Undang-Undang telah mengatur bahwa negara menjamin hak setiap orang untuk dapat memenuhi kebutuhan dasar hidup yang layak dan meningkatkan martabatnya, yang diwujudkan oleh pemerintah melalui Sistem Jaminan Sosial Nasional (SJSN), dan dilaksanakan oleh Badan Penyelenggaran Jaminan Sosial yang dibentuk berdasarkan Undang-Undang.
Badan Penyelenggara Jaminan Sosial Kesehatan (BPJS Kesehatan) dibentuk sebagai badan hukum publik penyelenggara SJSN, bukan sebagai organ pemerintah berdasarkan Undang-Undang.
Berbagai manfaat jaminan sosial di bidang kesehatan yang dilaksanakan oleh BPJS Kesehatan sudah dapat dirasakan oleh masyarakat, walaupun tetap masih menyisakan kekurangan dan permasalahan.
Salah satu kekurangan tersebut adalah keterlibatan Dinas Kesehatan dalam proses kredensialing atau rekredensialing penentuan kerja sama fasilitas Kesehatan dengan BPJS Kesehatan yang disebabkan ketidakjelasan status badan hukum BPJS Kesehatan.

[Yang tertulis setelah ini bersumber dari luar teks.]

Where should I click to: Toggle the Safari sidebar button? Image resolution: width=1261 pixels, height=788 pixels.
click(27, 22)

Ketidakjelasan tersebut membawa implikasi pada hal-hal teknis lainnya, namun dalam tulisan ini hanya dibahas mengenai keterlibatan Dinas Kesehatan.

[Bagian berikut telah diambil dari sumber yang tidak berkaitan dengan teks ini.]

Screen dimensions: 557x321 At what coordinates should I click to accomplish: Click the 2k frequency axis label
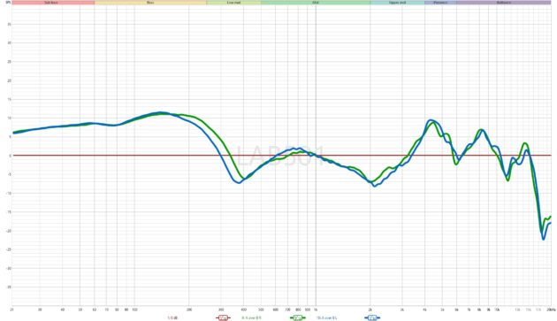click(x=370, y=310)
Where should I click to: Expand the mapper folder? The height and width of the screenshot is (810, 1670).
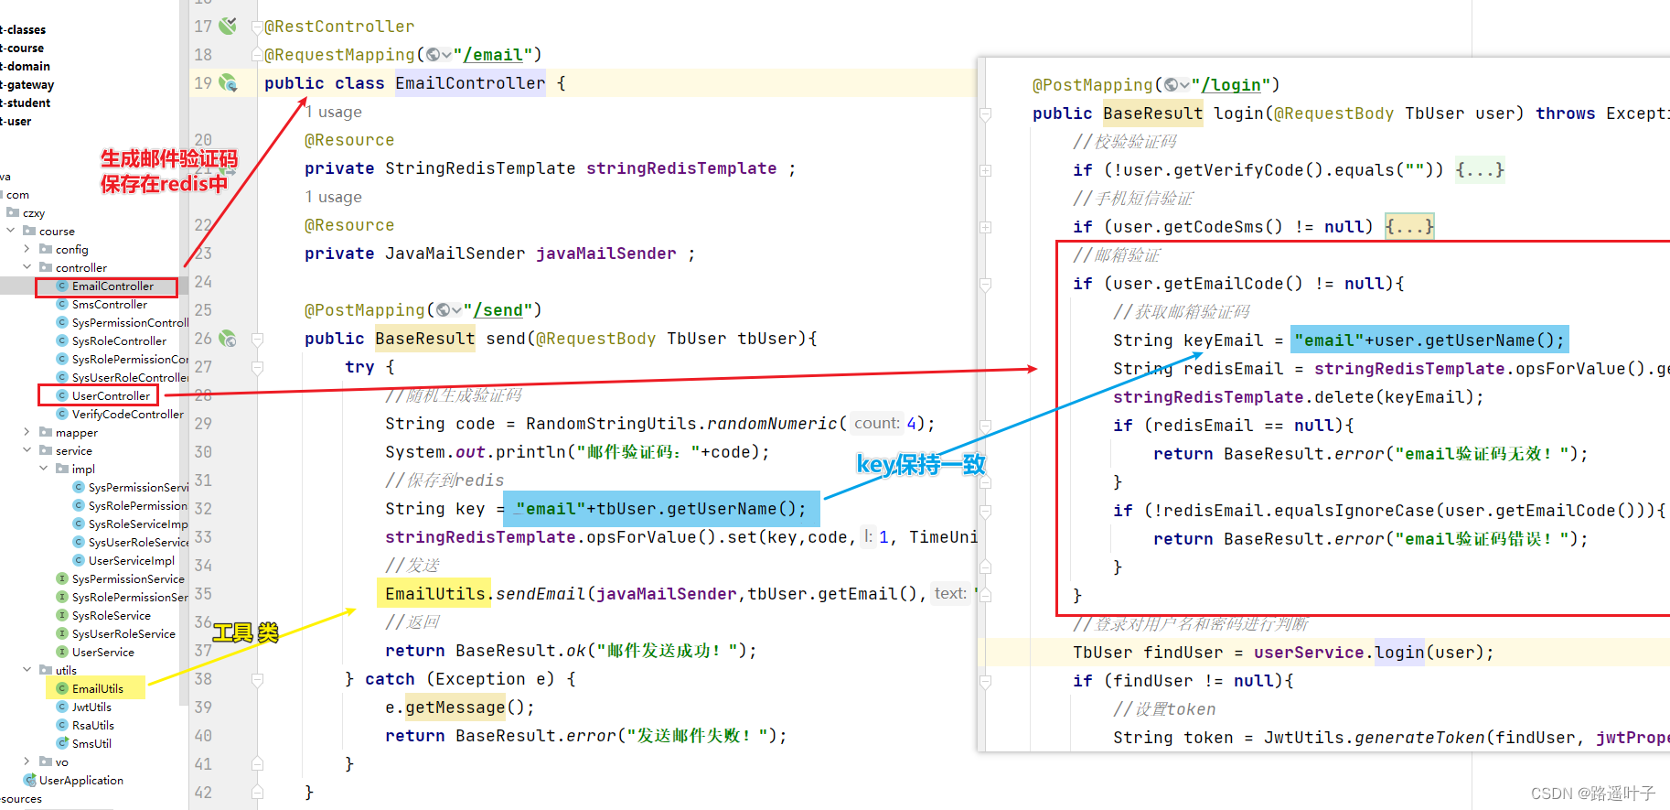coord(27,433)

Pertanyaan “BPJS Kesehatan sebagai regulator atau operator?” kerap muncul dalam diskusi dan perbincangan di kalangan penyelenggara pelayanan kesehatan, baik praktisi mandiri, pemberi layanan kesehatan maupun penyelenggara manajemen pada fasilitas kesehatan.
Konteks di atas kemudian berkembang menyoroti kewenangan BPJS Kesehatan dalam penentuan persetujuan dan pembayaran atas klaim fasilitas kesehatan, yang tidak jarang dianggap melampaui kewenangan staf medis dalam penentuan pemberian pelayanan terhadap pasien peserta BPJS Kesehatan.

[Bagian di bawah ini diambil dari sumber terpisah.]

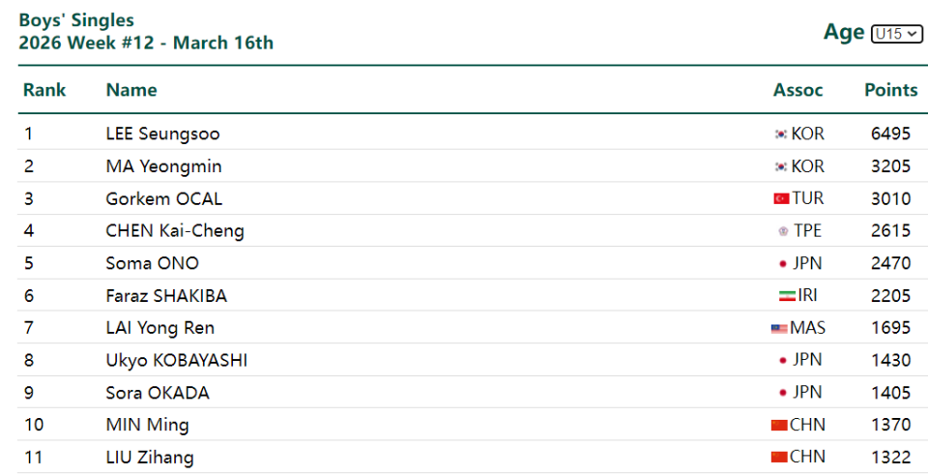The height and width of the screenshot is (476, 928).
Task: Click the Chinese Taipei flag for CHEN Kai-Cheng
Action: [783, 231]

Namun pada sisi lain, BPJS Kesehatan seolah tidak mempunyai kewenangan dalam penentuan kelayakan sebuah fasilitas kesehatan yang hendak bekerja sama dengannya.
Dalam hal ini BPJS Kesehatan perlu melaksanakan proses kredensialing atau rekredensialing dengan melibatkan dinas kesehatan setempat dan atau asosiasi fasilitas Kesehatan sesuai dengan Pasal 9 dan Pasal 10 Peraturan Menteri Kesehatan Nomor 99 Tahun 2015. Padahal prinsip Perjanjian Kerja Sama antara dua subyek hukum, ditentukan berdasarkan atas kesepakatan kedua belah pihak berdasarkan prinsip kesetaraan. Fasilitas Kesehatan yang akan mengadakan atau memperpanjang kerja sama dengan BPJS Kesehatan wajib melalui proses kredensialing atau rekredensialing yang melibatkan Dinas Kesehatan setempat dan organisasi fasilitas kesehatan.
Sejauh mana keterlibatan dan peran dinas kesehatan dalam pengambilan keputusan penentuan kerja sama antara fasilitas Kesehatan dengan BPJS Kesehatan. Ketidakjelasan status kelembagaan BPJS Kesehatan menimbulkan kerancuan hukum dalam pelaksanaan kredensialing. Sebagai badan hukum publik penyelenggara asuransi sosial, BPJS Kesehatan tidak mempunyai kewenangan dalam pembuatan regulasi yang bersifat mengatur, dalam hal ini menentukan sebuah fasilitas kesehatan layak atau tidak sebagai pelaksana pelayanan kesehatan terkait SJSN.